SGI: Development

scsimon: Display temperature of SCSI drives

I finally got some hobby time this afternoon and wrote a small program which displays the temperature, uptime and self-test status of SCSI drives. It can also issue self-tests.

I've tested it on only one drive, so it may not work everywhere -- let me know if something breaks :)

Example usage:

Code: Select all

> sudo ./scsimon /dev/scsi/sc0d1l0
Inquiry response:       [SEAGATE ST336752LC      0004]
Current temperature:    55C/131F
Maximum temperature:    65C/149F
Drive uptime (total):   524 minutes (= 0d 8h 44m)
Next internal test in:  120 minutes
Self-test data (newest first):
0: at: 8h      type: bg extended       result: completed OK
1: at: 6h      type: bg extended       result: completed OK
2: at: 5h      type: bg short          result: completed OK
3: at: 5h      type: bg short          result: aborted (SEND DIAG.)
4: at: 0h      type: bg short          result: completed OK
5: at: 0h      type: bg short          result: completed OK


Download:
scsimon.gz
gzipped mips3 binary
(8.74 KiB) Downloaded 75 times


Installing:
  • Unpack the program: "gunzip scsimon.gz"
  • Make it executable: "chmod +x scsimon"
  • Place it anywhere you like

You must run this program as root.

Compiled with MIPSpro 7.4.4m: "cc -O2 -mips3 -o scsimon scsimon.c"

Source code (IRIX only):
scsimon.c
source code
(10.32 KiB) Downloaded 69 times


Current version: 1.2

Enjoy :)
Thanks!
I was able to get the temps for hard drives on different controllers without any problem:

Code: Select all

# ./scsimon /dev/scsi/sc0d1l0
Inquiry response: [SEAGATE ST336753LC      0005]
Current temperature: 34C/93F
Maximum temperature: 68C/154F
Self-test data:
0: uptime=0h  code='bg short'  result='completed OK'
1: uptime=0h  code='bg short'  result='completed OK'
# ./scsimon /dev/scsi/sc0d2l0
Inquiry response: [SEAGATE ST336753LC      0005]
Current temperature: 32C/89F
Maximum temperature: 68C/154F
Self-test data:
0: uptime=0h  code='bg short'  result='completed OK'
1: uptime=0h  code='bg short'  result='completed OK'
# ./scsimon /dev/scsi/sc7d2l0
Inquiry response: [SEAGATE ST373405LC      2203]
Current temperature: 32C/89F
Maximum temperature: 65C/149F
Self-test data:
# ./scsimon /dev/scsi/sc11d2l0
Inquiry response: [SGI     ST373307LC      2743]
Current temperature: 26C/78F
Maximum temperature: 68C/154F
Self-test data:
0: uptime=1h  code='bg short'  result='completed OK'
1: uptime=1h  code='bg short'  result='completed OK'
though the drive on controller 7 didn't return self-test data.
***********************************************************************
Welcome to ARMLand - 0/0x0d00
running...(sherwood-root 0607201829)
* InfiniteReality/Reality Software, IRIX 6.5 Release *
***********************************************************************

Code: Select all

Inquiry response: [SEAGATE ST373454LC      D404]
Current temperature: 41C/105F
Maximum temperature: 68C/154F
Self-test data:


No self-test data with this hardware, apparently...
:Octane2: Dual R14K@600MHz, 2GB RAM, V12, 1x72GB HDD
:O2: R10K@175MHz, 512MB RAM, 1x72GB HDD
:Cube: 68040@33MHz, 128MB RAM, NeXTdimension 32MB, 2x 4.3GB HDD

...And lots of other UNIX-like systems for which there is no icon.
Thanks for testing it :)

I see my 2nd generation 15k drive runs much hotter than the newer-gen ones.

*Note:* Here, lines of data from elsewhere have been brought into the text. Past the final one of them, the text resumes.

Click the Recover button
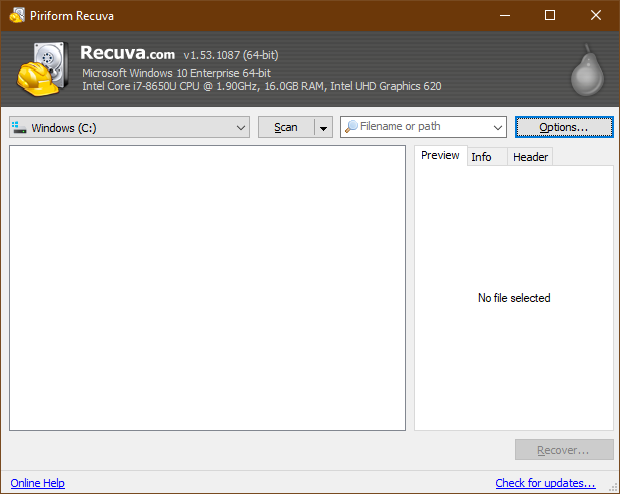Screen dimensions: 620x494 pyautogui.click(x=563, y=450)
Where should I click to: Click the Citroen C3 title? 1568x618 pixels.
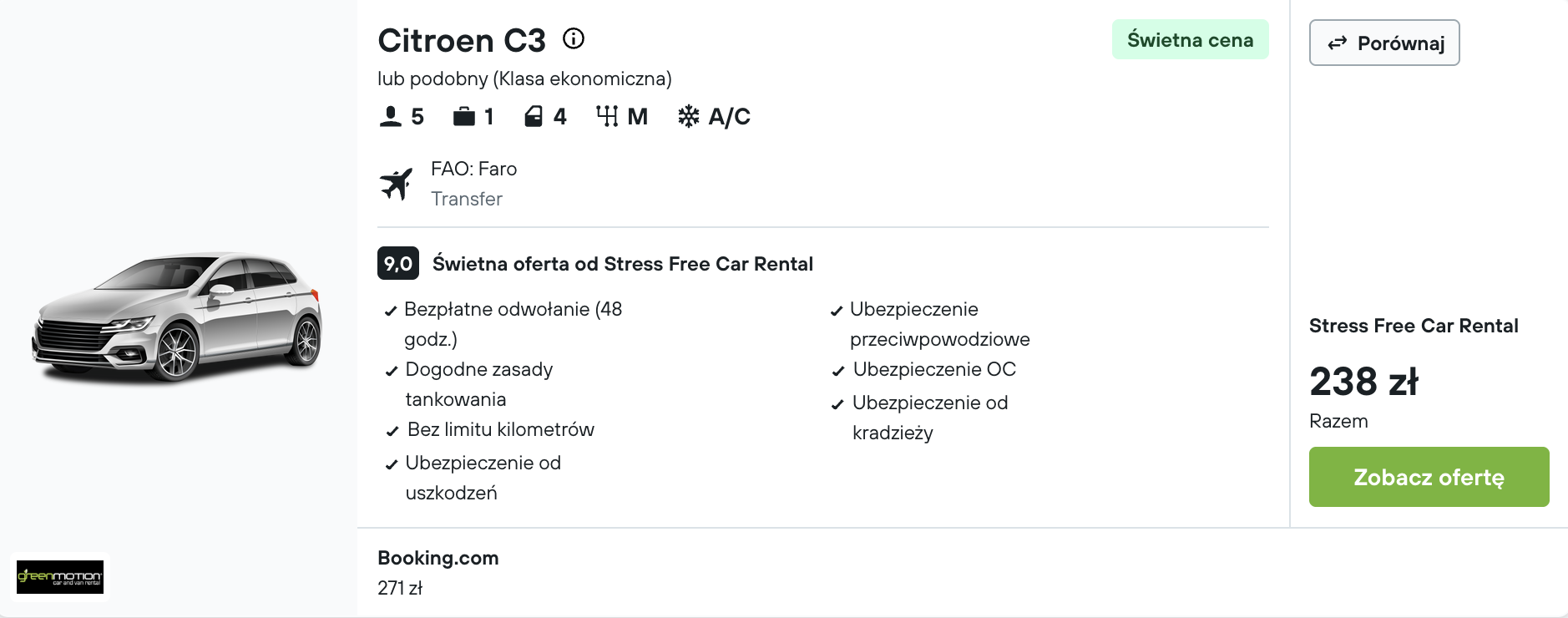462,40
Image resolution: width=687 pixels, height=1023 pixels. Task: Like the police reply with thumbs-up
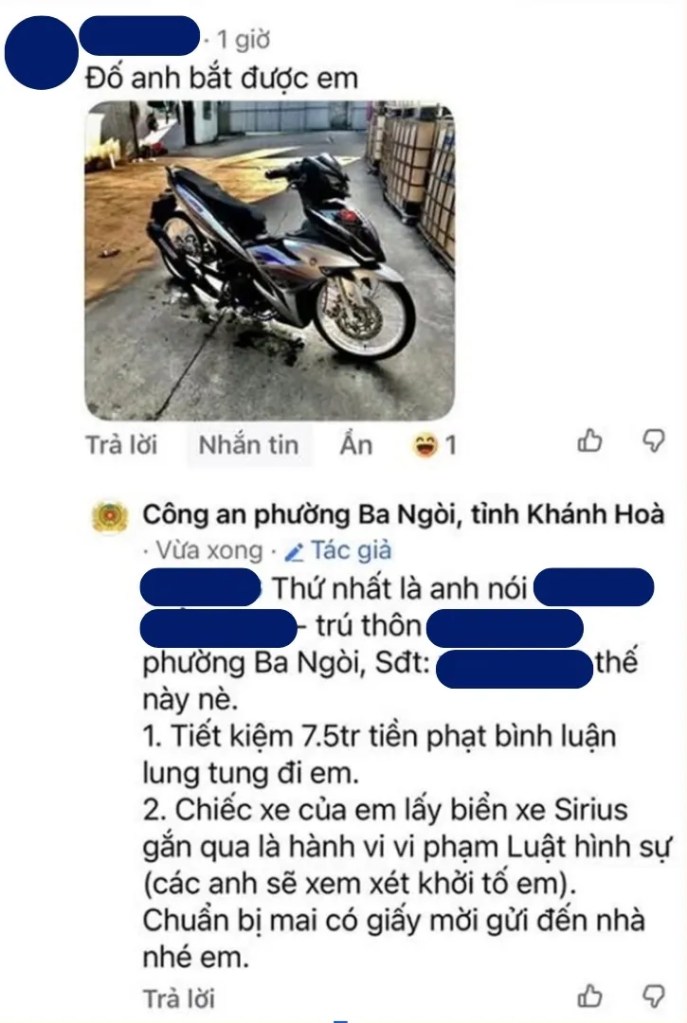point(590,996)
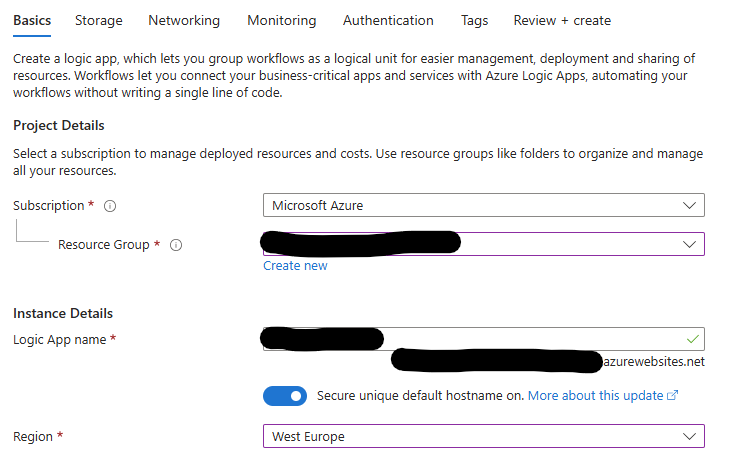Click the external link icon after 'More about this update'

point(672,396)
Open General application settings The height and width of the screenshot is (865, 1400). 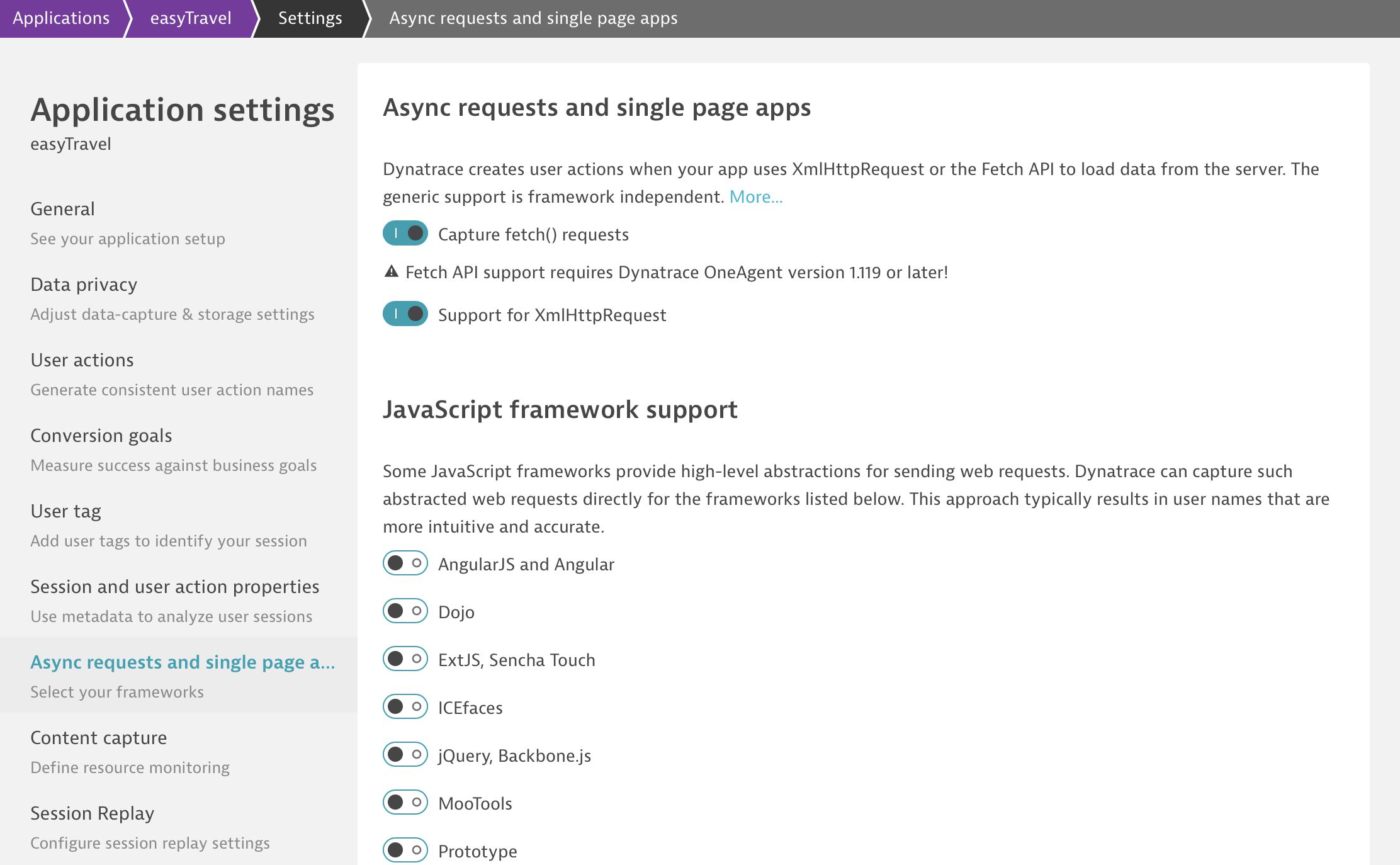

As for the missing self-test data, it was either cleared or the drive was never instructed to perform a self-test. There is a command which tells it to do that, I'll see if I can implement it.

Seagate drives also store the number of hours they've been powered up (in total), the next version of the program will be able to read that as well :)
@ShadeOfBlue: Thanks!!

Code: Select all

Octane2 8# ./scsimon /dev/scsi/sc0d1l0
Inquiry response: [IBM     DDYS-T36950M    SC4D]
Current temperature: 39C/102F
Maximum temperature: 85C/185F
Self-test data:
Octane2 9# ./scsimon /dev/scsi/sc0d2l0
Inquiry response: [SEAGATE SX1181677LCV    C00C]
Current temperature: 35C/95F
Maximum temperature: 65C/149F
Self-test data:
0: uptime=2h  code='bg short'  result='completed OK'
1: uptime=1h  code='bg short'  result='completed OK'
Octane2 10# ./scsimon /dev/scsi/sc0d3l0
Inquiry response: [SGI     ST318404LC      3126]
ERROR: Device does not support temperature readout.
Self-test data:
0: uptime=2h  code='bg short'  result='completed OK'
1: uptime=1h  code='bg short'  result='completed OK'
:Octane2: 2xR12000 400MHz, 4GB RAM, V12
SGI - the legend will never die!!
Axatax wrote:

Code: Select all

Inquiry response: [SEAGATE ST373454LC      D404]
Current temperature: 41C/105F
Maximum temperature: 68C/154F
Self-test data:


No self-test data with this hardware, apparently...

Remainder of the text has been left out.